Simply increasing the number of American troops is not an option, Pentagon officials said, because it would require several hundred thousand military personnel - more than the United States has available.

An immediate pull-out, Pentagon officials have said, likely would launch Iraq into a full-blown civil war.

But the hybrid solution toward which this group is leaning doesn't sound much different from current U.S. strategy. And the current war plan is an astonishing failure.

More than 2,850 American troops have died. Tens of thousands of others have been wounded, and sectarian and insurgent violence is bringing tragedy to Iraqi families each day. President Bush keeps talking about all of the training the United States is providing Iraqi forces, yet no organized troops or police force has coalesced.

The president is still saying that the Iraqis are eventually going to embrace the democracy that he has been trying to force them to accept. In reality, democratizing Iraq was a hurried afterthought when Bush's other stated reasons for invading the country did not pan out. Bush didn't have any idea how this war was going to proceed, and now he has no idea how he is going to get the United States out.

With the United States losing control of the war, a series of talks among Syria, Iran and Iraq are in the works. This development hardly bodes well for democracy.

We will be interested to hear what the Iraq Study Group has to say when it releases its findings.

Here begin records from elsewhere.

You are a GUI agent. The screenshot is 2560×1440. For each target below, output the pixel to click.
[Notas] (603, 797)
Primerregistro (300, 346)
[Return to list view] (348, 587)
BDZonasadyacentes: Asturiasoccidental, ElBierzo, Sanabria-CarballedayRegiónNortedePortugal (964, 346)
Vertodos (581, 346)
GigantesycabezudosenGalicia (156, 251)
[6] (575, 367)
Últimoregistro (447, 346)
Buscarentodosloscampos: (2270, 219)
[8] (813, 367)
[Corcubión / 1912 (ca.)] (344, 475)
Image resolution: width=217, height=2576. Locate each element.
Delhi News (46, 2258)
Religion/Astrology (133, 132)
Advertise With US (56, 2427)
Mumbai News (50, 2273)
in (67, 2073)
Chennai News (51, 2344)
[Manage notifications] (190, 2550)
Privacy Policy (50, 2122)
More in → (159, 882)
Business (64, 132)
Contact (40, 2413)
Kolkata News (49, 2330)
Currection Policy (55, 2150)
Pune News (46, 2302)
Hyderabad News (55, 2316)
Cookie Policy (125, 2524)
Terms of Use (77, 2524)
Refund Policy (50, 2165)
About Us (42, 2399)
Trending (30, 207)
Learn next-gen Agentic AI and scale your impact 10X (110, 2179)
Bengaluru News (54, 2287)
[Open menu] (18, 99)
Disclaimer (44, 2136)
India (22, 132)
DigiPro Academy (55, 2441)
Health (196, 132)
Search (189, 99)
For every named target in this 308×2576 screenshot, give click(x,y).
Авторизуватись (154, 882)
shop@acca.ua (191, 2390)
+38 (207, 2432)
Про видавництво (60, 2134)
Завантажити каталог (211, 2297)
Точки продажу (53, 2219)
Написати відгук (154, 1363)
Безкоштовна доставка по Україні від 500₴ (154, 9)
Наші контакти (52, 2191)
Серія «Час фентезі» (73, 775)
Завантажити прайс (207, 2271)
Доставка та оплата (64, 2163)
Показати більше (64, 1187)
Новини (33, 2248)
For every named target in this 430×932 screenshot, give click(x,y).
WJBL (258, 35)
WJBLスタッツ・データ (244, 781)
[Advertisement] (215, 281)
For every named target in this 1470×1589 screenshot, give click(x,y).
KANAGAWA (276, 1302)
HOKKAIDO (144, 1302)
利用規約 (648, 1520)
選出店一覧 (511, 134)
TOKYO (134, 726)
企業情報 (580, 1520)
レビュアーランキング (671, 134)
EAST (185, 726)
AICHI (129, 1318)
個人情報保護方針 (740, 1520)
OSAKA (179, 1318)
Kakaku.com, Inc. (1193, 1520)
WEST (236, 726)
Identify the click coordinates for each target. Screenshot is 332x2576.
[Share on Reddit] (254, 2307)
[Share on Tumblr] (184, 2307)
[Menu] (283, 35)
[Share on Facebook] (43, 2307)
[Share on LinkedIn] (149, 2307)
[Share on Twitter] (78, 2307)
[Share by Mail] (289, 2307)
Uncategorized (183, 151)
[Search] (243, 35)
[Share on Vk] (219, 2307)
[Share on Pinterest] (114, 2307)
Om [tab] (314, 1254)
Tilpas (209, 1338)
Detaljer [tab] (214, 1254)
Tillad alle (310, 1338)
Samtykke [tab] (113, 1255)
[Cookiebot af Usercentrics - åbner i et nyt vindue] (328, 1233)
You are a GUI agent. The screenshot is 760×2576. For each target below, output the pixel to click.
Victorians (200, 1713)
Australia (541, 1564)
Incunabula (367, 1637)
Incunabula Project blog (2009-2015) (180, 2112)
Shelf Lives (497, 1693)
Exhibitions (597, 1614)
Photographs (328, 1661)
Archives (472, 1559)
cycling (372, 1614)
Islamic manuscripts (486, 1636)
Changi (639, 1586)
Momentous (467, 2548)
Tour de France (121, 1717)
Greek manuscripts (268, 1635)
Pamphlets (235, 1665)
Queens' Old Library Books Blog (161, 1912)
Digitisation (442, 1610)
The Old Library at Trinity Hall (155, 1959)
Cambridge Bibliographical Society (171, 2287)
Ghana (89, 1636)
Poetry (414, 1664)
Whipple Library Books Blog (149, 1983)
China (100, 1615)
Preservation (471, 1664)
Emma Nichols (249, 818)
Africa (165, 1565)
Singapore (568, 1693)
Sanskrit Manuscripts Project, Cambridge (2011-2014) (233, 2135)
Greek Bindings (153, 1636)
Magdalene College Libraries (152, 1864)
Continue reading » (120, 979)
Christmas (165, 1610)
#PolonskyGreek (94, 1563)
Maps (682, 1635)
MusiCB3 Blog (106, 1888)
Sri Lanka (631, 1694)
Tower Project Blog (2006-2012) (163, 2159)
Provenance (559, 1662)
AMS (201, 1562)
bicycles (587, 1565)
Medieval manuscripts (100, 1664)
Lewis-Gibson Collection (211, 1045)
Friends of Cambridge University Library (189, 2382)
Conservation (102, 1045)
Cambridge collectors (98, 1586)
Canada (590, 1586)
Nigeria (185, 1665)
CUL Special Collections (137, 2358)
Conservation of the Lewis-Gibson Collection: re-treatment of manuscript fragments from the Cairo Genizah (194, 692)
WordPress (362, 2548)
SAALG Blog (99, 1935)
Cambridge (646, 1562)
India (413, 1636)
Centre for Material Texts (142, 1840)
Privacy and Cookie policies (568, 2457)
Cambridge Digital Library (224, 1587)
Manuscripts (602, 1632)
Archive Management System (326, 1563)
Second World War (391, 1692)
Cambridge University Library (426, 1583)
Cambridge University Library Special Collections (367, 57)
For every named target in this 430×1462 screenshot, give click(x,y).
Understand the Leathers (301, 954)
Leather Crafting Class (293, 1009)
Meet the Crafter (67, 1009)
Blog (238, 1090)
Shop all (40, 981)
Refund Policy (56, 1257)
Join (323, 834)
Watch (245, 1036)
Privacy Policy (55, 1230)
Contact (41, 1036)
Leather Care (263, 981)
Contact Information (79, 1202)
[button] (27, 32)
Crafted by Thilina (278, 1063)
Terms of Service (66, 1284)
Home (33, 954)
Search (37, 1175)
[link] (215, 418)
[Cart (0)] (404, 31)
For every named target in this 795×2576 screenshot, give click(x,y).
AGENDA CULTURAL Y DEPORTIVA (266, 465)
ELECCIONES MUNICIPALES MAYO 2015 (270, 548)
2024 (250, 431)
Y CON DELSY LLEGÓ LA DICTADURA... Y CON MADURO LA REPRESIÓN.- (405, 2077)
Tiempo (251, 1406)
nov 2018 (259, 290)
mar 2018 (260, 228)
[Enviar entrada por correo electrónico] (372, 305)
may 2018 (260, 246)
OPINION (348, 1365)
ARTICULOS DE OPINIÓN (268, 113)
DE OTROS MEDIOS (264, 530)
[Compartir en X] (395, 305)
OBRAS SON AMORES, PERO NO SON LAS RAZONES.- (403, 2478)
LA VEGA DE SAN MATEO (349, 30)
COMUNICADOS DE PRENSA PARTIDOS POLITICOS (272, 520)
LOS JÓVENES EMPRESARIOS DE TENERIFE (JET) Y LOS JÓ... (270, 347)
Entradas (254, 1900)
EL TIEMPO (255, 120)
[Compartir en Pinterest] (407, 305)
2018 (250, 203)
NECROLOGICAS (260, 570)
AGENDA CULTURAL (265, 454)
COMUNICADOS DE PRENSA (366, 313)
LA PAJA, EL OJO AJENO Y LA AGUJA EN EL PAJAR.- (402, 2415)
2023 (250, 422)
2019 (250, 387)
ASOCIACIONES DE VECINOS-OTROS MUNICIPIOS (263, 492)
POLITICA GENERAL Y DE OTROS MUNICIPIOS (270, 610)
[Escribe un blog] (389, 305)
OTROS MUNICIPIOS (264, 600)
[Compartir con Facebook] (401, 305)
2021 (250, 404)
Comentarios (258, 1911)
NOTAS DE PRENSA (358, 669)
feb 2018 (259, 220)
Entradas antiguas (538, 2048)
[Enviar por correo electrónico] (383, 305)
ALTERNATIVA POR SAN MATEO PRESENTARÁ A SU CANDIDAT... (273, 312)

We hope that Congress' study group offers something better than the rehashed package of failed strategies that is being considered by the Pentagon's review.

Bush, who didn't listen to anyone who really understood Iraq before declaring this war, today says he's all ears. Now that we're so deeply in the war, however, there isn't much good advice to be offered. The time to make good decisions was before the troops were deployed, and that opportunity, tragically, has long passed.